The input of any machine learning algorithm consists of data and supervision. In a large-scale setting, on the one hand, the data often comes with a large number of samples, each with high dimensionality. On the other hand, the unconstrained visual data requires a large amount of supervision to make machine learning methods effective. However, the supervised information is often limited and expensive to acquire. The above hinder the applicability of machine learning methods for large-scale visual data. In the thesis, we propose innovative approaches to scale up machine learning to address challenges arising from both the scale of the data and the limitation of the supervision. The methods are developed with a special focus on visual data, yet they are also widely applicable to other domains that require scalable machine learning methods.
Learning with high-dimensionality:
The "large-scale" of visual data comes not only from the number of samples but also from the dimensionality of the features. While a considerable amount of effort has been spent on making machine learning scalable for more samples, few approaches are addressing learning with high-dimensional data. In Part I, we propose an innovative solution for learning with very high-dimensional data. Specifically, we use a special structure, the circulant structure, to speed up linear projection, the most widely used operation in machine learning.
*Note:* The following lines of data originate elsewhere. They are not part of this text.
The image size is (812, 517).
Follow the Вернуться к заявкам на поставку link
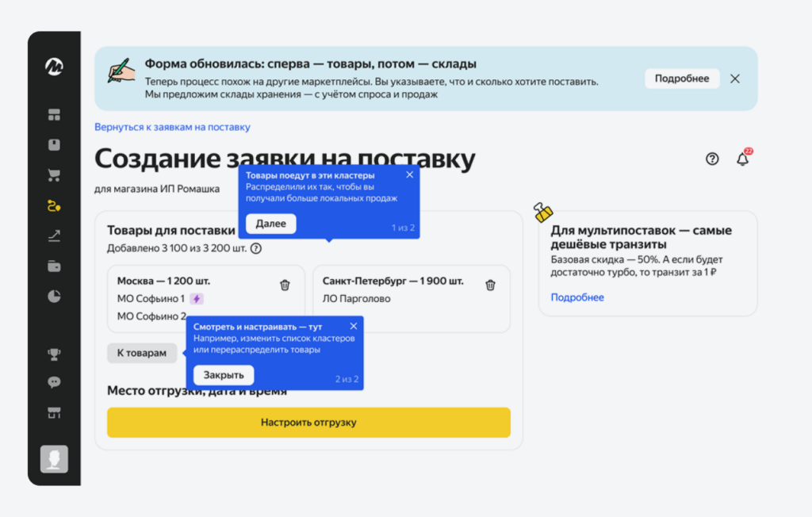click(171, 127)
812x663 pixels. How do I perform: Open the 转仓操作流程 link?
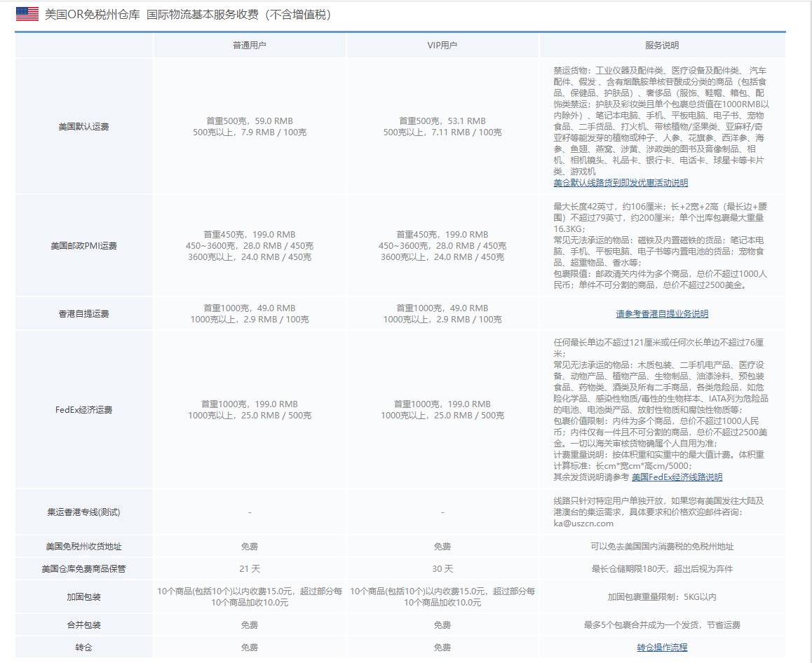click(x=662, y=647)
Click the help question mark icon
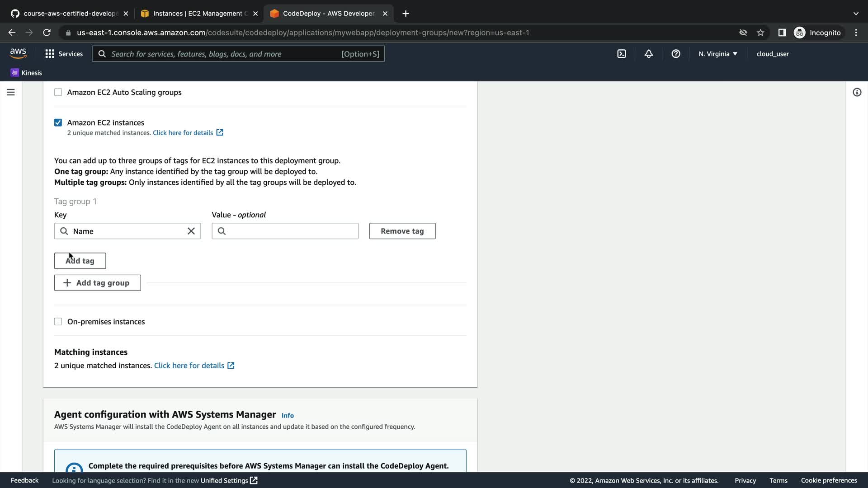Viewport: 868px width, 488px height. tap(676, 54)
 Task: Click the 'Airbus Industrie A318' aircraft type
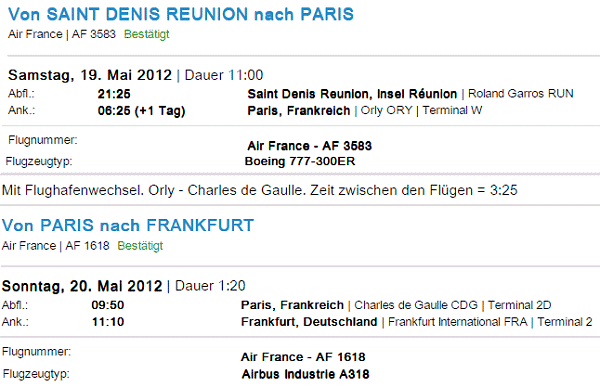(305, 374)
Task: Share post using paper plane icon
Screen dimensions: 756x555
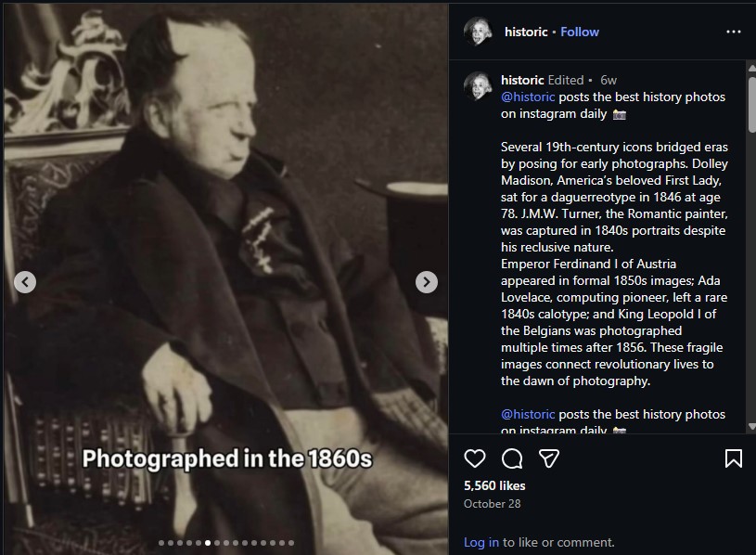Action: click(548, 458)
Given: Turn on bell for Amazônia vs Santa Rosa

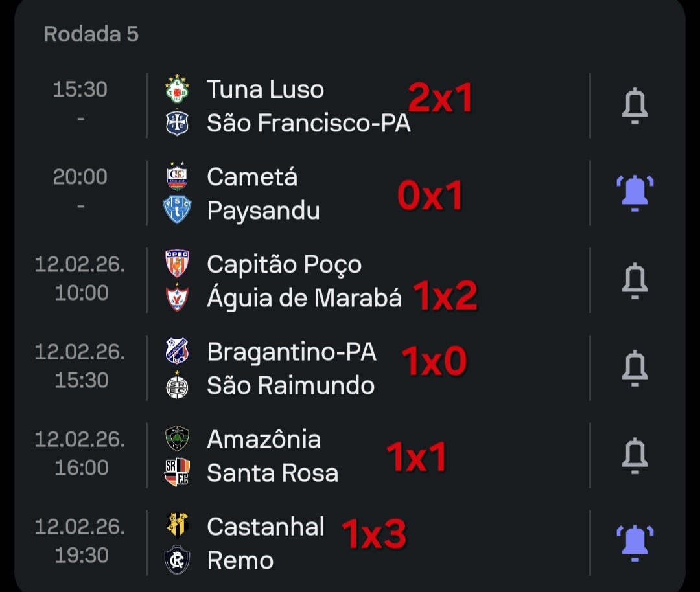Looking at the screenshot, I should point(635,455).
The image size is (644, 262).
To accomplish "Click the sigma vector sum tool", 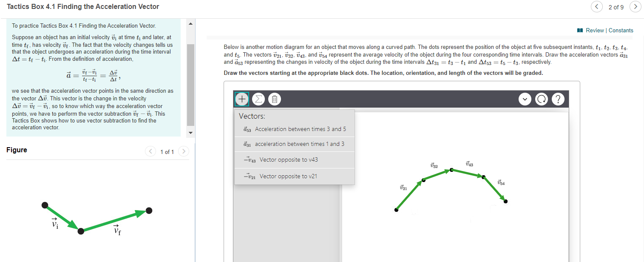I will [x=258, y=99].
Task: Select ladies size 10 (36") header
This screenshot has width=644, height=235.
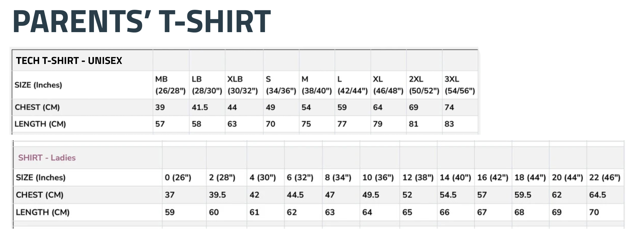Action: 378,177
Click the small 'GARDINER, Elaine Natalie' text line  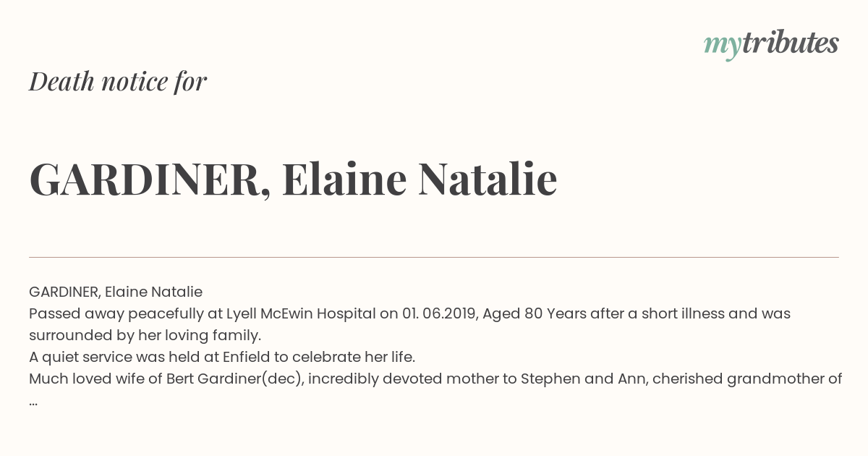116,292
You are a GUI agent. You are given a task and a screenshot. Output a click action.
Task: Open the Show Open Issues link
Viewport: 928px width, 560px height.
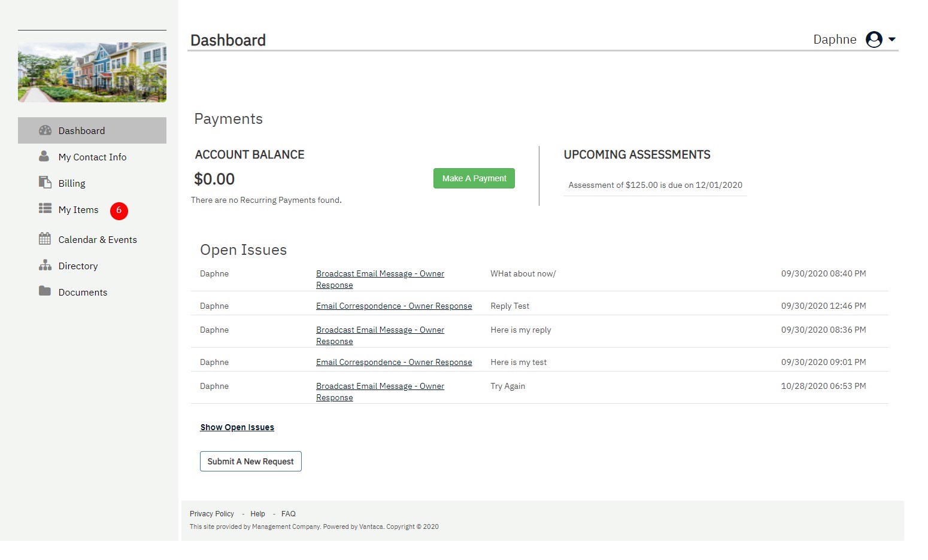(237, 427)
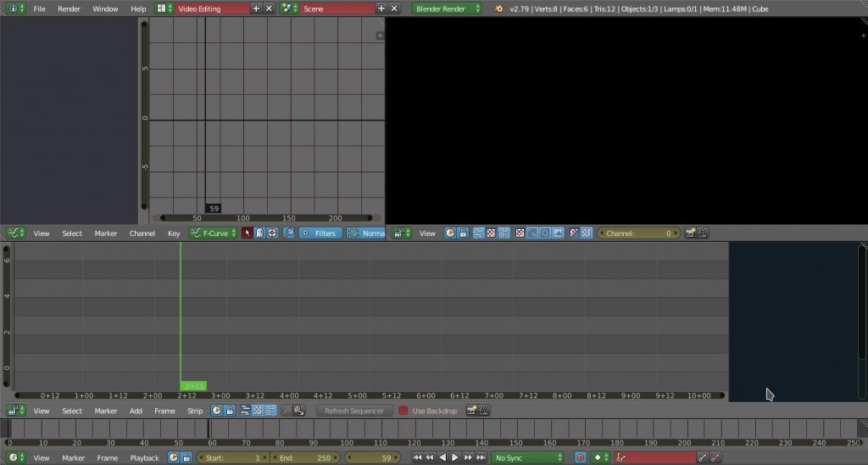This screenshot has height=465, width=868.
Task: Click the Filters button in Graph Editor
Action: click(320, 233)
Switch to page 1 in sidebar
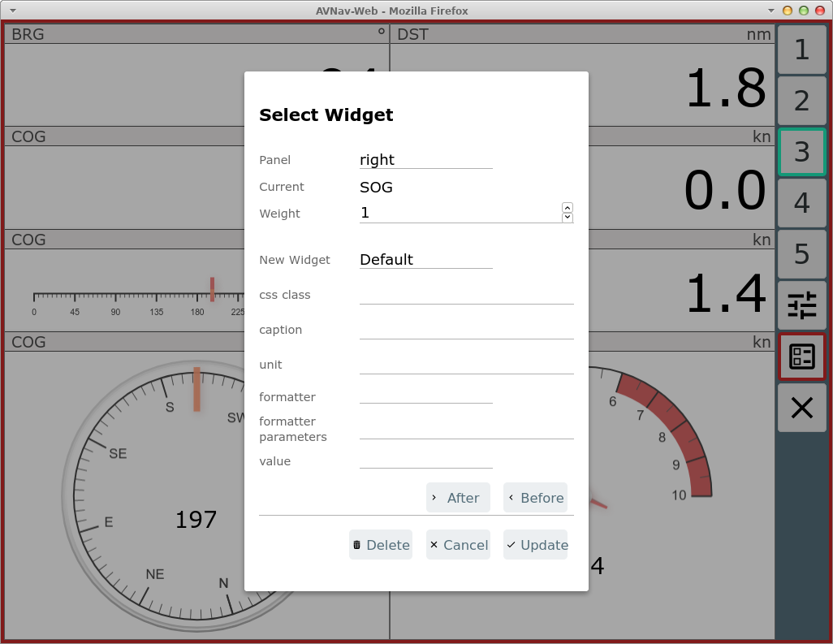This screenshot has height=644, width=833. 801,50
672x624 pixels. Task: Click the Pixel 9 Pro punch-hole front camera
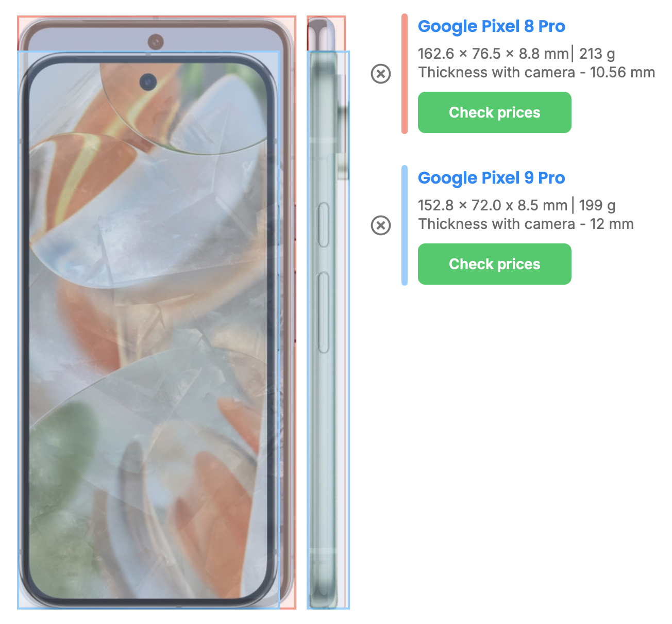click(x=148, y=81)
The special structure dramatically improves the space complexity from quadratic to linear, and the computational complexity from quadratic to linearithmic in terms of the feature dimension. The proposed approach is successfully applied in various frameworks of large-scale visual data analysis, including binary embedding, deep neural networks, and kernel approximation. The significantly improved efficiency is achieved with minimal loss of the performance. For all the applications, we further propose to optimize the projection parameters with training data to further improve the performance.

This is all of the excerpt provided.